I would like to set a script in order to continuously parse a specific marker in a xml file.
The script contains the following while loop:
function scan_t()
{
INPUT_FILE=${1}
while : ; do
if [[ -f "$INPUT_FILE" ]]
then
ret=`cat ${INPUT_FILE} | grep "<data>" | awk -F"=|>" '{print $2}' | awk -F"=|<" '{print $1}'`
if [[ "$ret" -ne 0 ]] && [[ -n "$ret" ]]
then
...
fi
fi
done
}
scant_t "/tmp/test.xml"
The line format is :
<data>0</data> or <data>1</data> <data>2</data> ..
Even if the condition if [[ -f "$INPUT_FILE" ]] has been added to the script, sometimes I get:
cat: /tmp/test.xml: No such file or directory.
Indeed, the $INPUT_FILE is normally consumed by an other process which is charged to suppress the file after reading.
This while loop is only used for test, the cat error doesn't matter but I would like to hide this return because it pollutes the terminal a lot.
If some other process can also read and remove the file before this script sees it, you've designed your system with a race condition. (I assume that "charged to suppress" means "designed to unlink"...)
If it's optional for this script to see every input file, then just redirect stderr to /dev/null (i.e. ignore errors when the race condition bites). If it's not optional, then have this script rename the input file to something else, and have the other process watch for that. Check for that file existing before you do the rename, to make sure you don't overwrite a file the other process hasn't read yet.

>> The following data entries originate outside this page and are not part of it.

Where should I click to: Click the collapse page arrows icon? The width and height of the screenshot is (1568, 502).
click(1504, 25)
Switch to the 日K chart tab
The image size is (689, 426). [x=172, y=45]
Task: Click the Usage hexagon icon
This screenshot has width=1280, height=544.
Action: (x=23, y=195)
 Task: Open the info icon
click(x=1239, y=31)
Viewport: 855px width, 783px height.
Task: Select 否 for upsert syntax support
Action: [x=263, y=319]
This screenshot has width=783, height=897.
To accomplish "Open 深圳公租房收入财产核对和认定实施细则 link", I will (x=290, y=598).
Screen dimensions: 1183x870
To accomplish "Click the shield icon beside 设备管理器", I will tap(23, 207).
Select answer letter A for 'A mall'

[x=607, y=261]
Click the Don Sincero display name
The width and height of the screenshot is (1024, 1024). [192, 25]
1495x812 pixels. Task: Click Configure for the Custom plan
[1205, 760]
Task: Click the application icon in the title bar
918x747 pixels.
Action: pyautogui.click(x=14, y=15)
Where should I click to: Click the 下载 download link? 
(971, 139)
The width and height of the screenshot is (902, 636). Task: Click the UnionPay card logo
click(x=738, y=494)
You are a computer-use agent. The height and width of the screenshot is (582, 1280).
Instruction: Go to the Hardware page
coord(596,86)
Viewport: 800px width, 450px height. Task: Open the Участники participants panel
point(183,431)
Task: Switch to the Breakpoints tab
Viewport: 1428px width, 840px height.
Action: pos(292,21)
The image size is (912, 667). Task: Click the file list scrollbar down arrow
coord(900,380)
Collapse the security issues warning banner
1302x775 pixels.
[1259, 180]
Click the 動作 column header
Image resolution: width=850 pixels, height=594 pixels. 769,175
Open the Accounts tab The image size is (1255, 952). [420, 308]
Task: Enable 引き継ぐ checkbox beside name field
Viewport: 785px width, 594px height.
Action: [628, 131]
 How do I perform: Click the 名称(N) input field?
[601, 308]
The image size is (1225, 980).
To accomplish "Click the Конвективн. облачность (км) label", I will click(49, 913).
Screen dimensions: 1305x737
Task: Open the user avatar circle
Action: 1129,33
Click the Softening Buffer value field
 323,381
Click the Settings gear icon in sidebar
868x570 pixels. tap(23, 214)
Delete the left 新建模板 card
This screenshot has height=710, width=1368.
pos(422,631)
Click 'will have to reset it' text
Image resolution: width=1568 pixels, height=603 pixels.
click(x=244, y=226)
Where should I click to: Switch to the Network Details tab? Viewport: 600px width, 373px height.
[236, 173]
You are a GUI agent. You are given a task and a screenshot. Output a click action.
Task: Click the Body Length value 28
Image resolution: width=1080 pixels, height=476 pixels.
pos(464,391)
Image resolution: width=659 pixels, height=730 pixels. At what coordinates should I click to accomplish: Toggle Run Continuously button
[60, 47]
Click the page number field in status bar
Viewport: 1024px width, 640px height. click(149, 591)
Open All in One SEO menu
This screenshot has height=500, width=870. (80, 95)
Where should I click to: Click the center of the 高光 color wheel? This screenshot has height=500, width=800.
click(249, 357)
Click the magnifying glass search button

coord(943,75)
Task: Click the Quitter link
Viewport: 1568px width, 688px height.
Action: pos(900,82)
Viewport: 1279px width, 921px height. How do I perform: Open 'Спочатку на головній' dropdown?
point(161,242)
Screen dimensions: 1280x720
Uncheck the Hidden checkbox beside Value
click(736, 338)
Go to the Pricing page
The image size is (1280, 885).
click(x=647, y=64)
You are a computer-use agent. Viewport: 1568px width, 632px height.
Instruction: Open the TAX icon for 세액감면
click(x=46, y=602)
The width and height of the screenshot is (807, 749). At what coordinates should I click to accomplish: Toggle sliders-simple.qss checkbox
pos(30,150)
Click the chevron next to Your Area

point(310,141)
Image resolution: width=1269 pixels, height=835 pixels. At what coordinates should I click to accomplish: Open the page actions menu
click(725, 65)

Your loop has a horrible design. First, you're busy-waiting (with no sleep at all) on the file coming into existence. Second, you're running 4 programs when the input exists, instead of 1.
The busy-wait can be avoided by using inotifywait to watch the directory for changes. So the if [[ -f $INPUT_FILE ]] loop body only runs after a modification to the directory, rather than as fast as a CPU core can run it.
The second is simpler to address: never cat file | something. Either something file, or something < file if something doesn't take filenames on its command line, or behaves differently. cat is only useful if you have multiple files to concatenate. For reading a file into a shell variable, use foo=$(<file).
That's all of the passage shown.